In this research, we chose three DES methods, including KNE [43], KNU [43] and DESKNN [44] to test the proposed HMCBCG model. We considered several configurations k_max =2,3,4,5 and the classifier generation that only uses bagging, which is recorded as NON in the experimental results. The experiment considered three data division methods of 70-30, 60-40 training-test divisions and 5-fold cross-validation. Naive bayesian [45], decision tree (DT) [46], KNN [47] and RF [48] are selected as base classifiers to train with bagging. We set the number of each type of base classifier to 10, that is, a total of 40 base classifiers are trained by bagging. In addition, the GA operators use tournament selection, uniform crossover and flipbit mutation. Set the crossover probability to 0.8 and the mutation probability to 0.1. The population size is 50 and the number of iterations is 30.

We also compared our combined DES method with several advanced algorithms, including GBDT [49], SVM, RF, LR [50] and XGBoost [51]. In this study, all the computations are performed on a Python 3.6 platform on a Windows 10 system with Intel Core i5 (1.6 GHz, 8 CPUs) with 8 GB of RAM. The results of this study are the average performance after repeating the experiment 10 times.

4.2. Performance metrics

In this research, we choose accuracy, G-mean, F1 and AUC as the evaluation indicators, which are widely used in the performance evaluation of algorithms on imbalanced data. They can be defined according to the confusion matrix in Table 2 . Accuracy, G-mean and F1 are shown as follows:

A c c u r a c y = \frac{T P + T N}{T P + T N + F P + F N}

(7)

G - m e a n = \sqrt{s e n s i t i v i t y \times s p e c i f i c i t y} = \sqrt{\frac{T P}{T P + F N} \times \frac{T N}{T N + F P}}

(8)

F 1 = \frac{2 * p r e c i s i o n * r e c a l l}{r e c a l l + p r e c i s i o n}

(9)

Table 2.

Confusion matrix.

	Actual Positive	Actual Negative
Predicted Positive	TP	FP
Predicted Negative	FN	TN

Open in a new tab

where $p r e c i s i o n = \frac{T P}{T P + F P}$ , $r e c a l l = s e n s i t i v i t y = \frac{T P}{T P + F N}$ .
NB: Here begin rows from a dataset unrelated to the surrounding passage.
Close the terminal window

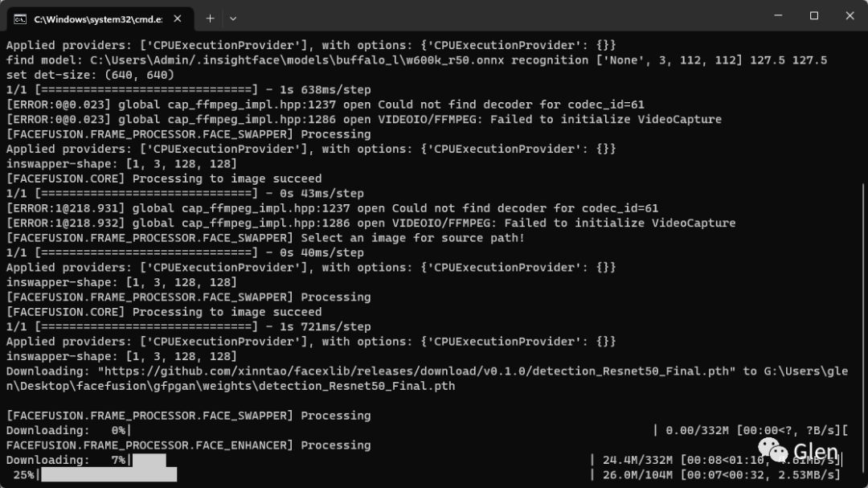point(850,15)
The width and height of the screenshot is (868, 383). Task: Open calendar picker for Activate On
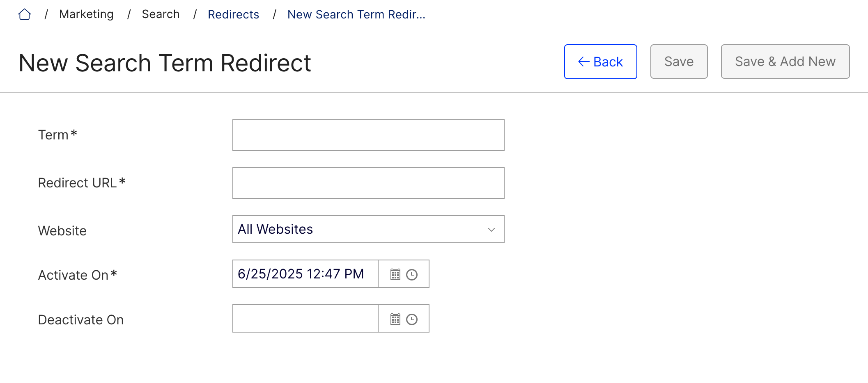tap(395, 274)
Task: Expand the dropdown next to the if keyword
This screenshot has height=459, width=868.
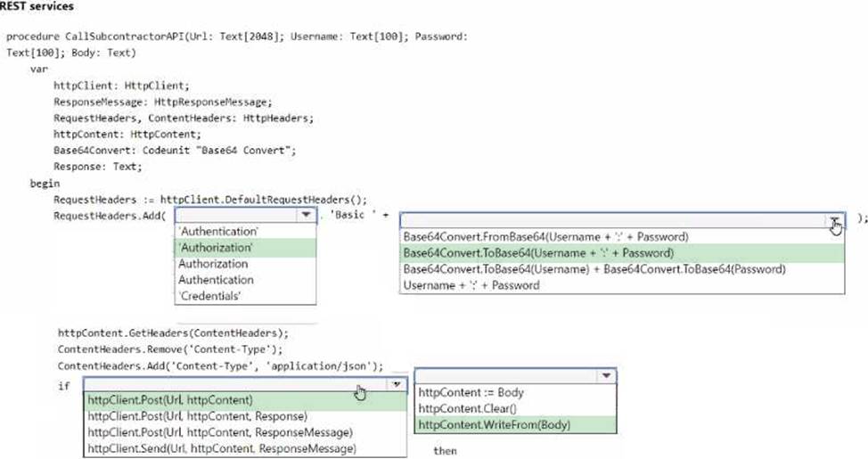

AUC is the area under the receiver operating characteristic curve (ROC). The closer the AUC is to 1, the better the performance of the classifier. AUC is very suitable for evaluating imbalanced data classifiers because it is insensitive to the proportion of positive and negative examples in the dataset [52].

4.3. The performance of HMCBCG for different DES algorithms

The experimental results of KNE, KNU and DES-KNN under 70-30, 60-40 divisions and 5-fold cross-validation are shown in Table 3 - 5, respectively. For the four indicators of accuracy, F1, G-mean and AUC, we have marked the best results of KNE, KNU and DES-KNN in bold. As shown in Fig. 4 - 6 , in order to better compare the performance of KNE, KNU and DESKNN for different k_max values, we have drawn bar charts of different indicators for the three division methods of 70-30, 60-40 training-test and 5-fold cross-validation.

Average performance and standard deviations comparison of KNE, KNU and DESKNN under different indicators with 60-40 division. (a) Accuracy, (b) AUC, (c) F1, (d) G-mean.

Table 3.

Mean performance and standard deviations of KNE, KNU and DESKNN under different k_max values with 70-30 division.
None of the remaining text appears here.